> [本文抜粋]:
◇ ◇ ◇ ◇

検診結果に明示されないところもあるので、ぜひ技師に自分の乳房の状態を確認することをオススメします。

 高濃度乳房でマンモグラフィの真価を発揮できない場合は「乳房の超音波検査」(以下、乳房エコー)も追加で行っておきましょう。高濃度乳房の影響を受けにくい検査です。

 乳房エコーも胃がんのピロリ菌と同様「まだはっきり死亡率を下げたエビデンスがない」ため対策型検診には含まれておらず、「任意型検診」の扱いになっています。

 ただ、約7万3000人の日本人女性のデータを対象にした研究では、早期乳がんの検出率を上げたという報告も出てきています(※5)。全員が行うべきとは思いませんが、個人的には「高濃度乳房」のリスクが高い人こそ、現段階では乳房エコーも追加して行うほうがいいのではと考えています。

遺伝に要注意!

 最後に、乳がんは遺伝の要素が非常に強いがんです。「BRCA1、BRCA2」という遺伝子に変異が起きていると乳がん、そして卵巣がんのリスクが上がります(※6)。

 2013年に女優のアンジェリーナ・ジョリーさんが自身の乳房を切除する手術を受けたことが話題になりました。彼女もこの「BRCA1」の遺伝子変異が起きていて、乳がんのリスクが非常に高いため、乳房を切除してリスクを下げる選択をしたのです。日本でも2020年から一部の遺伝子変異がある人の乳房切除は保険適用となっています。

 乳房切除を行うかどうかは見た目の問題など、個人の価値観にかなり左右されますが、母や祖母が乳がんの方は一段階も二段階もギアを上げて警戒してください。

◇ ◇ ◇ ◇

> [データ抜粋]:
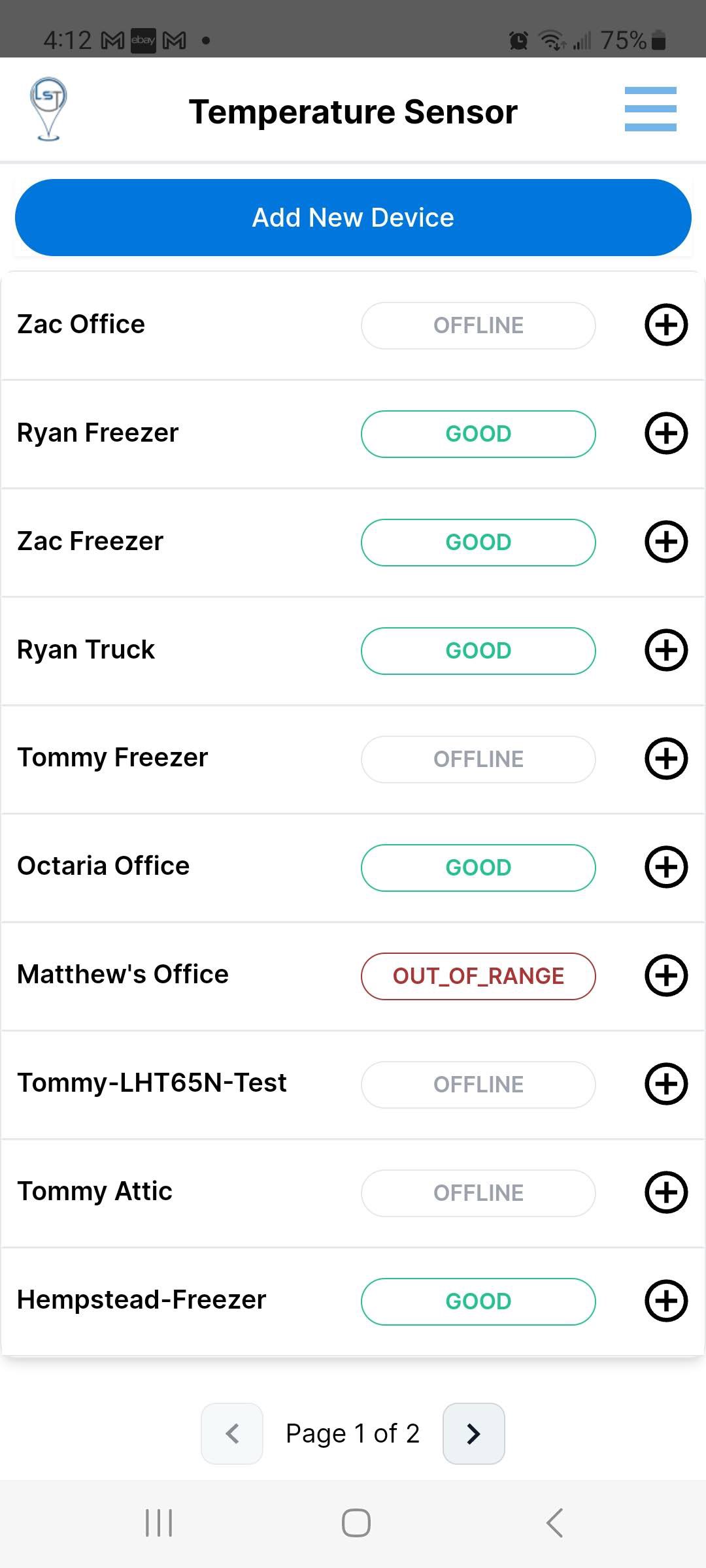706x1568 pixels.
Task: Go to next page of devices
Action: pos(473,1433)
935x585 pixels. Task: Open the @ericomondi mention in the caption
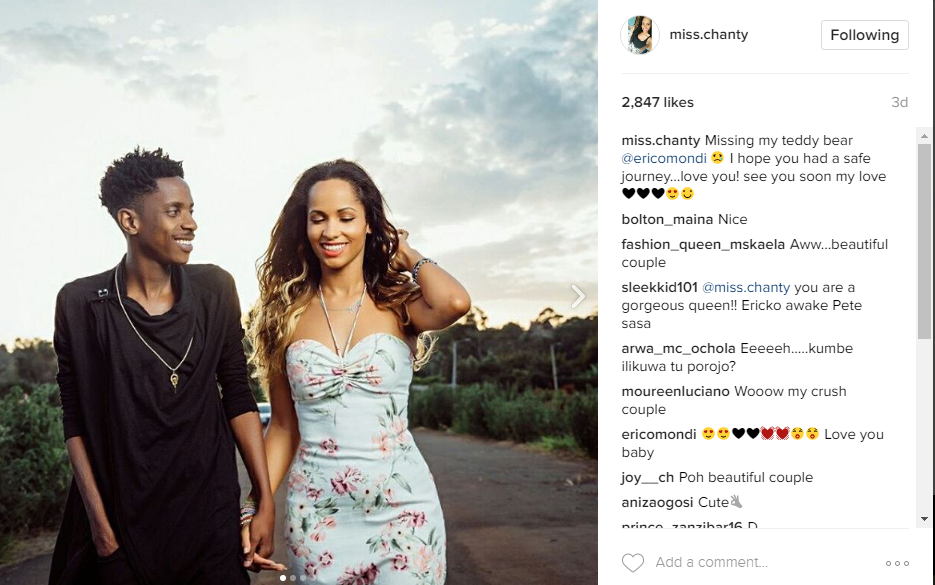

◇ ◇ ◇ ◇

> [取り組む内容]: 乳がんについての本文から、「検診結果に明示されないところ」を含む箇所で始まり「除は保険適用となっています。」で終わる部分を、一字一句変えずに書き写してもらえますか? データは参照しなくてかまいません。

> [解答欄]:
検診結果に明示されないところもあるので、ぜひ技師に自分の乳房の状態を確認することをオススメします。

 高濃度乳房でマンモグラフィの真価を発揮できない場合は「乳房の超音波検査」(以下、乳房エコー)も追加で行っておきましょう。高濃度乳房の影響を受けにくい検査です。

 乳房エコーも胃がんのピロリ菌と同様「まだはっきり死亡率を下げたエビデンスがない」ため対策型検診には含まれておらず、「任意型検診」の扱いになっています。

 ただ、約7万3000人の日本人女性のデータを対象にした研究では、早期乳がんの検出率を上げたという報告も出てきています(※5)。全員が行うべきとは思いませんが、個人的には「高濃度乳房」のリスクが高い人こそ、現段階では乳房エコーも追加して行うほうがいいのではと考えています。

遺伝に要注意!

 最後に、乳がんは遺伝の要素が非常に強いがんです。「BRCA1、BRCA2」という遺伝子に変異が起きていると乳がん、そして卵巣がんのリスクが上がります(※6)。

 2013年に女優のアンジェリーナ・ジョリーさんが自身の乳房を切除する手術を受けたことが話題になりました。彼女もこの「BRCA1」の遺伝子変異が起きていて、乳がんのリスクが非常に高いため、乳房を切除してリスクを下げる選択をしたのです。日本でも2020年から一部の遺伝子変異がある人の乳房切除は保険適用となっています。